On this particular morning a few days before, just going past Mum’s and almost at the school gates, nobody was around; everywhere was quiet – she saw him lying there in the middle of the road. She parked the car, picked him up and carried him into school. She knew him by his red tartan collar but who could she contact with no address on his collar?

It was very sad. We called for his collar. The people who owned Lucky were too upset and asked Mum if she would like to keep his collar. Mum stroked his red tartan collar and cried; she keeps it in a safe place.

Lucky, were you chasing that little grey cat home across the road? Is that what happened? Did you get caught by a car or maybe you were on your way back. I know it’s very sad and the grey cat is staying on his side now – I think he knows.

You were a loving and gentle pussy cat with a wonderful disposition who loved human contact. No wonder everyone loved you and looked out for you. A door was always open for you but I think Mum was your favourite. We love you and we miss you so very much – our beautiful darling Lucky xxxx                                        Celia Francis

Animal Therapy at a Psychiatric Hospital

(see also letter above from Louise H, consultant therapist)

Interview with Louise:

Do you think there are different or additional factors in patients’ bereavement from bereavement in the wider community?

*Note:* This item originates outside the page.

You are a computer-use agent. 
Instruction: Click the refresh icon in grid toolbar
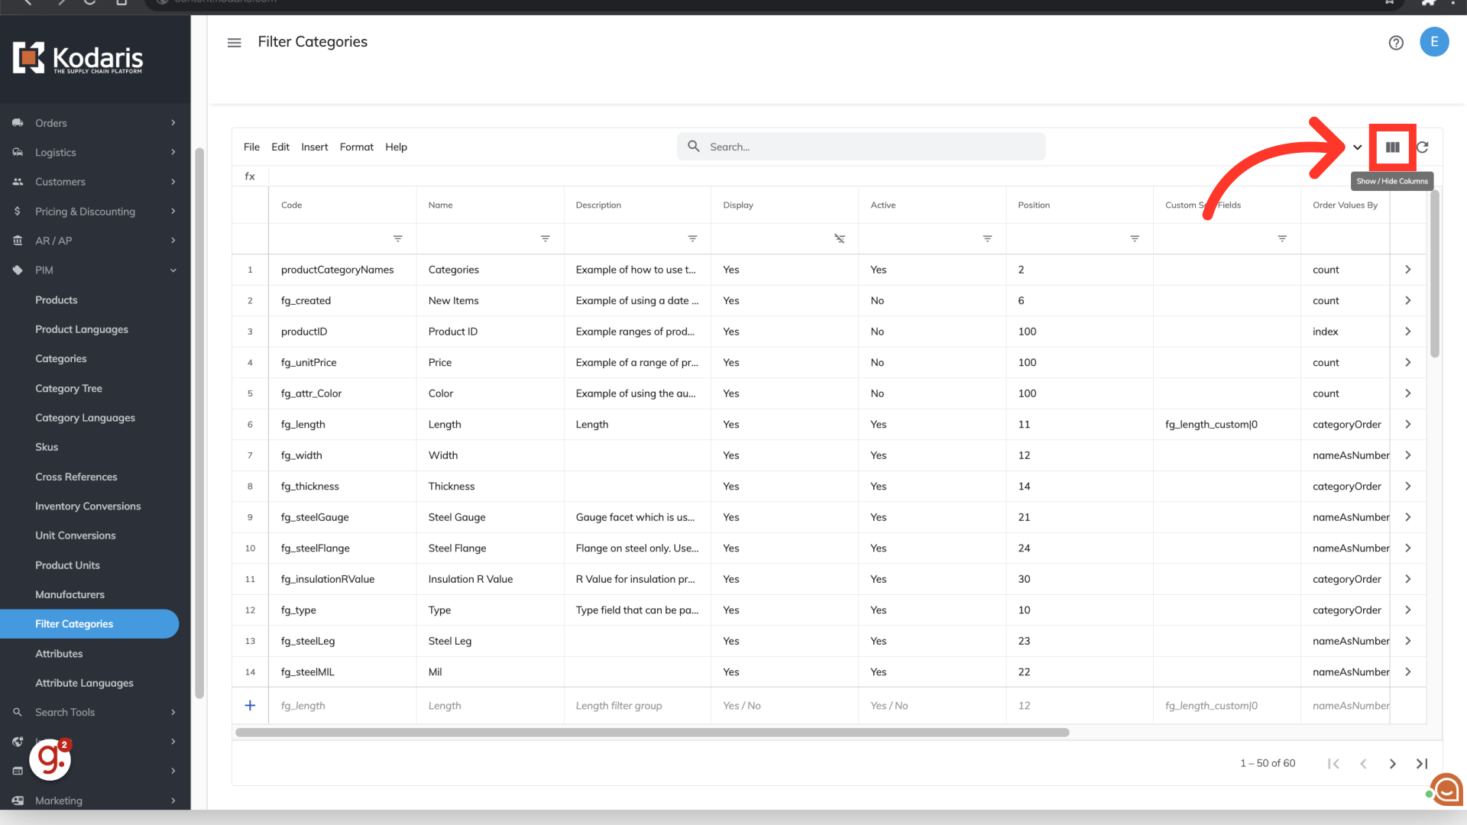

Different factors – patients are more fragile in the mental state. Bereavement causes emotional instability, especially if they are depressed anyway. Also, lots of them are in hospital – institutionalised from a very early age. They get to their 20s or 30s and this is the first time they experience bereavement. That’s why we have to be sensitive and caring. It is also more difficult, the pet being the only thing that loves them truly, deeply, unconditionally. A pet doesn’t  care if they self-harm or are depressed. The patients have never had unconditional love from the family. It is tragic for them – and generally distressing for everybody. These animals have helped them in so many different ways: been family, friend, confidante – been everything to them. And they just go away.

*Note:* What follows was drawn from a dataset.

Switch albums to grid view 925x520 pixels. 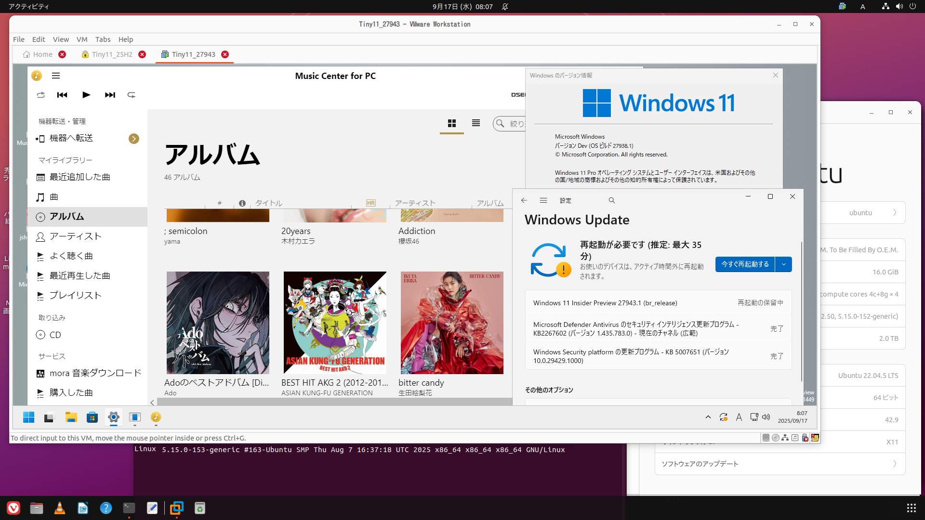[x=451, y=123]
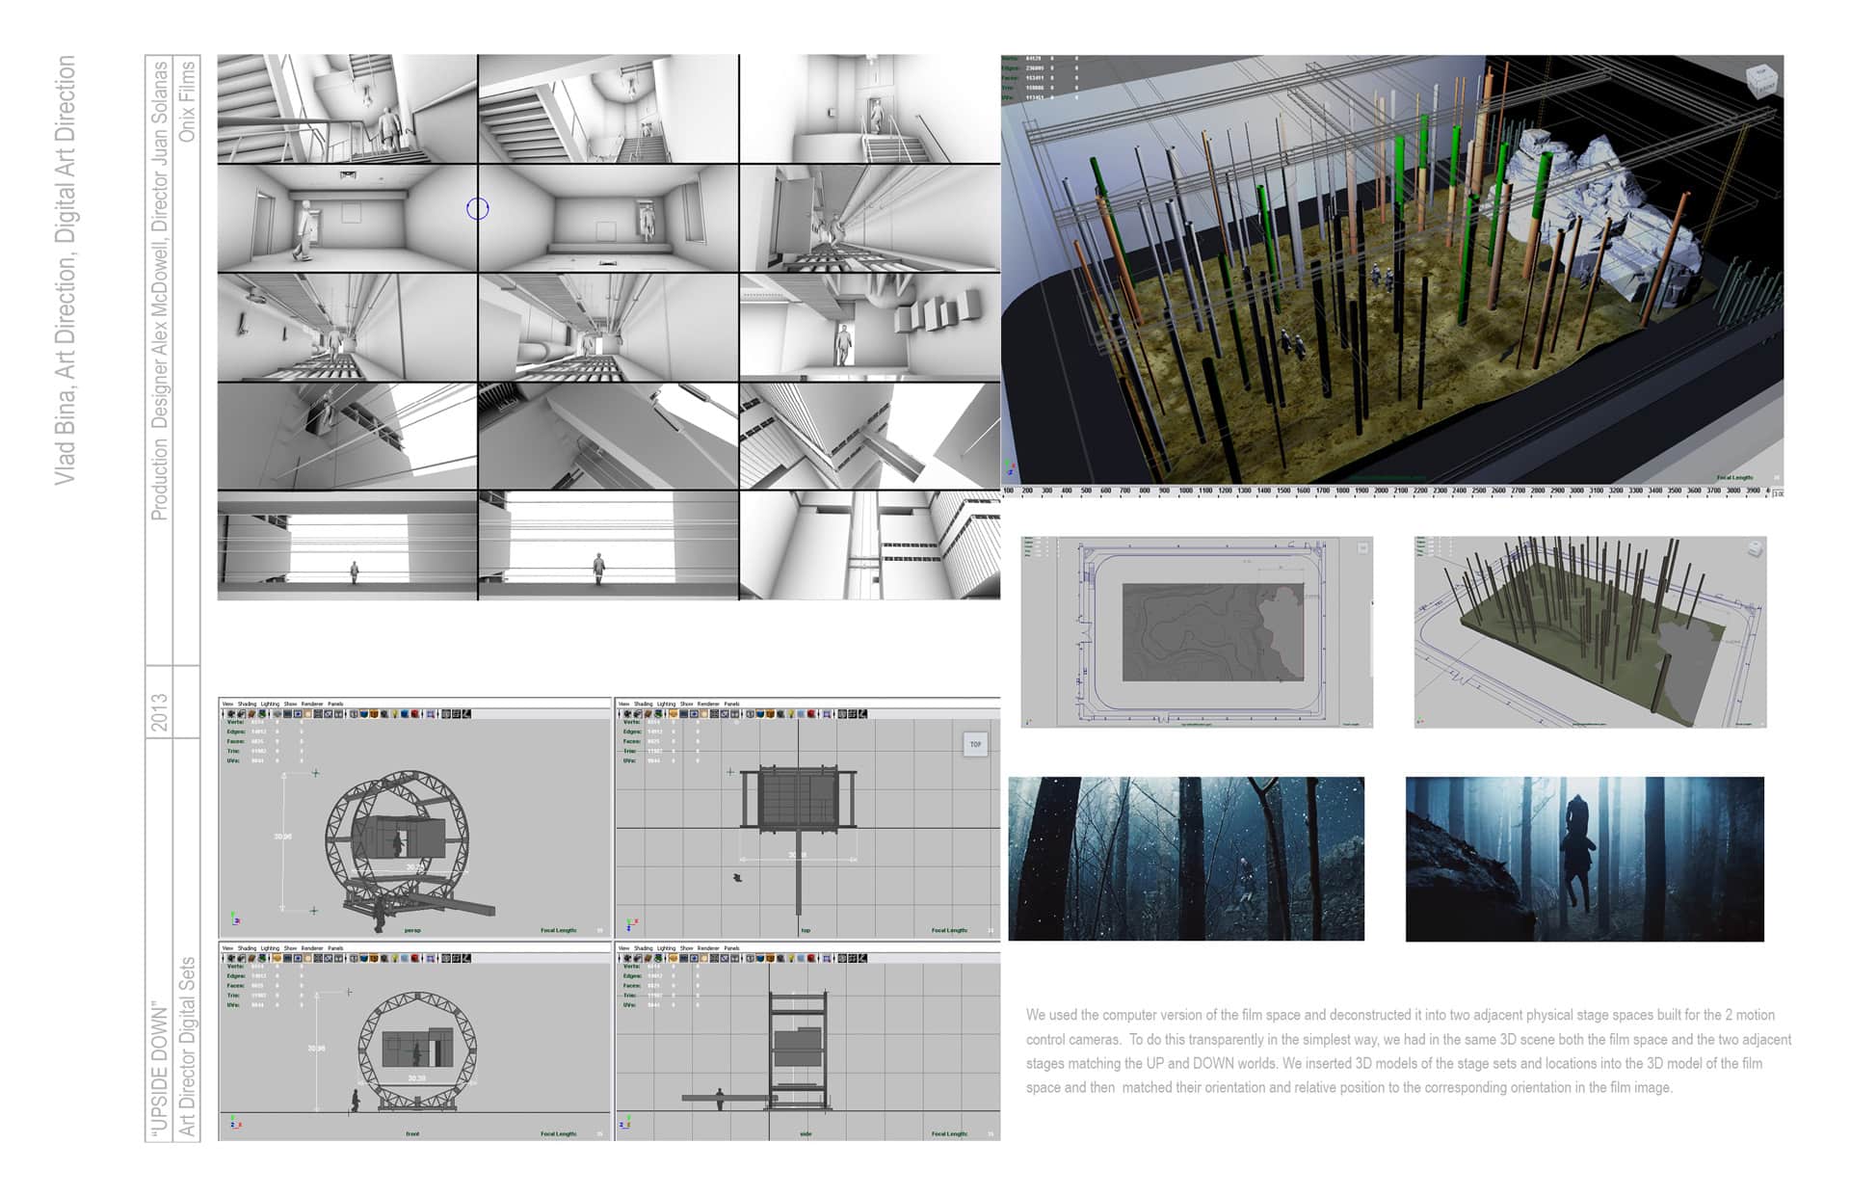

Horse therapy at the hospital

Interview with Sarah: (Louise’s Mum, who is currently training to be a therapist and helps Louise in her work)

What do you think vet practices should/should not do to help bereaved clients?

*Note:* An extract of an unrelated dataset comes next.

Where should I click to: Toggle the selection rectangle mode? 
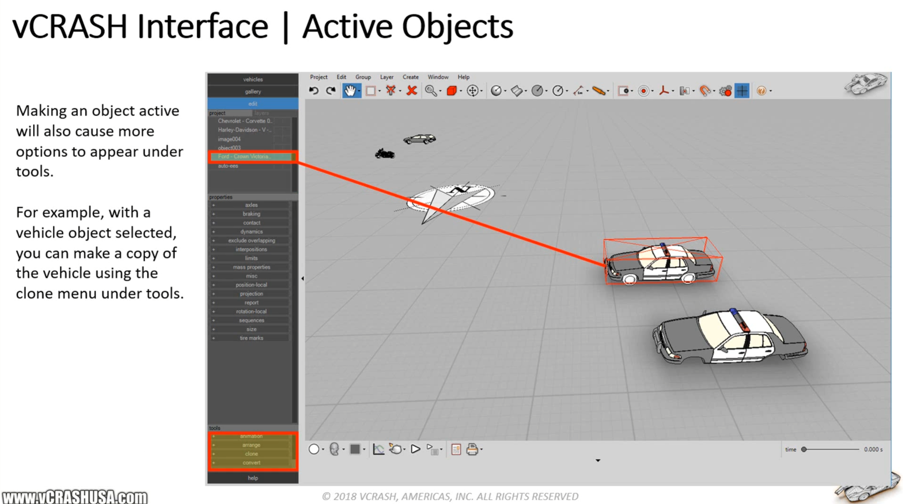tap(372, 91)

When I was a veterinary nurse in a practice 30 years ago, our progressive vet realised there was a need for cremation – so we had a building in the back of the unit. Owners didn’t want to stay. It helps to have a different room for planned euthanasia and always allow the owners to go out a different way. They could send an invoice rather than demand immediate payment. In vets I use now, we always get a handwritten sympathy card, including the animal’s name. When nursing, I would love to have done this – but never did. They acknowledge the fact that you feel sad.  When I was in practice, we didn’t do much as we felt that the last people bereaved owners would want to come back to was us. We always offered cremation or burial; the vet could arrange it. We collected the animal for burial or cremation; this cut out middle man – or the owner could take the animal home.

 A Patient’s Testimony

My One to One with Keira

I’ve had a lot more opportunity lately to spend and take care of Keira, and would say she has helped my mental state greatly.  For a number of weeks on a Wednesday, for about 3 hours at a time, I looked after Keira whilst Louise took another patient to college.  I was extremely nervous and I felt it was a huge responsibility!  I used to take Keira to my room, and settle down for the evening, she used to fall asleep on my bed as I watched TV, as bizarre as it sounds Keira made me feel a sense of normality, and at times I forgot I was actually in hospital.  There were days before Keira was brought up to me, my mental state wouldn’t be great, I’d struggle with self-harm thoughts to the degree in my room I was nursed on one-to-one observations.  On many occasions, staff trusted me to go into my room without staff, as I had Keira with me.  It was so much better than having staff there as Keira helped improved my mood greatly to the degree I forgot about wanting to self-harm.  Keira is extremely good company to be with, she’s a very good distraction to unpleasant thoughts, She’s always pleased to see me, which makes me feel good about myself.